If you determine your complaint is valid, your first port of call is your broadband provider itself. First, you should contact them informally through standard customer service channels. Many problems can be resolved simply in that way.
But if you’re not satisfied with their response or they don’t respond within a reasonable period of time, you should submit a formal complaint, through the complaints procedure they’ve outlined online and in your contract.
If you’re not satisfied with your provider’s response to this formal complaint or they don’t respond within eight weeks, you should request a deadlock letter.
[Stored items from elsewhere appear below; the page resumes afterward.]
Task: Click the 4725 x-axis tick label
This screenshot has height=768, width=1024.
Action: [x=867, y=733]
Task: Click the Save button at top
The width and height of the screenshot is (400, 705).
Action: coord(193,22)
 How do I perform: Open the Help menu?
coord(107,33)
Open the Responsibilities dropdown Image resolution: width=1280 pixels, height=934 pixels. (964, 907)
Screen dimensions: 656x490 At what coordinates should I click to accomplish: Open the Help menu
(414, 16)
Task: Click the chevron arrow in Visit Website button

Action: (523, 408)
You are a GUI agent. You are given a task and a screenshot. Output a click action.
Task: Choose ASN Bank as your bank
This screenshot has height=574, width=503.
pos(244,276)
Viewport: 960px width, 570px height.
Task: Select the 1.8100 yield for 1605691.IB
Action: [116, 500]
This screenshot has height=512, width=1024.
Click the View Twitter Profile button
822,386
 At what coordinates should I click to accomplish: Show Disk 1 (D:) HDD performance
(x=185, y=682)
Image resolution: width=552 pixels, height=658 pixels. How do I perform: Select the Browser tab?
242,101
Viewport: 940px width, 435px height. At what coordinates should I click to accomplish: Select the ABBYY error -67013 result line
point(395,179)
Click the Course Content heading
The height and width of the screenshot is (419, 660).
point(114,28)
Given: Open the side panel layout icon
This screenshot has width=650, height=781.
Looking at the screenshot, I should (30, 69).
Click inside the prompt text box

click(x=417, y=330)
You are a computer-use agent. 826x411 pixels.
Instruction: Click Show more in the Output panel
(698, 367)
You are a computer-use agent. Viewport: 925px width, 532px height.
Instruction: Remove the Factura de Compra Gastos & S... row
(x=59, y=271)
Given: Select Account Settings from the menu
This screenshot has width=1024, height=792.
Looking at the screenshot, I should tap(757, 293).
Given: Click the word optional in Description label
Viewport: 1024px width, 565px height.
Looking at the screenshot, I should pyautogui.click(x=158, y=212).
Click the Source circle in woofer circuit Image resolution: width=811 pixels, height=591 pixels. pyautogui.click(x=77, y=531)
This is formal confirmation that you and the provider were unable to reach a mutually satisfactory decision.
With the deadlock letter, you can escalate the complaint to the Alternative Dispute Resolution (ADR) Scheme your provider is signed up to. There are two ADR schemes for telecoms companies in the UK - the Ombudsman Services: Communication and CISAS - and your ISP is required to be a member of one.
Both services are free. They investigate your broadband complaint and issue a response. If they side with you, they’ll recommend a remedy such as financial compensation to you or a change to the provider’s procedures. While broadband providers aren’t legally required to follow these services’ recommendations, they usually comply.
If the ombudsman doesn’t rule in your favour, you won't be allowed to appeal. If you wish to pursue the complaint further, you’ll have to take legal action at your own expense.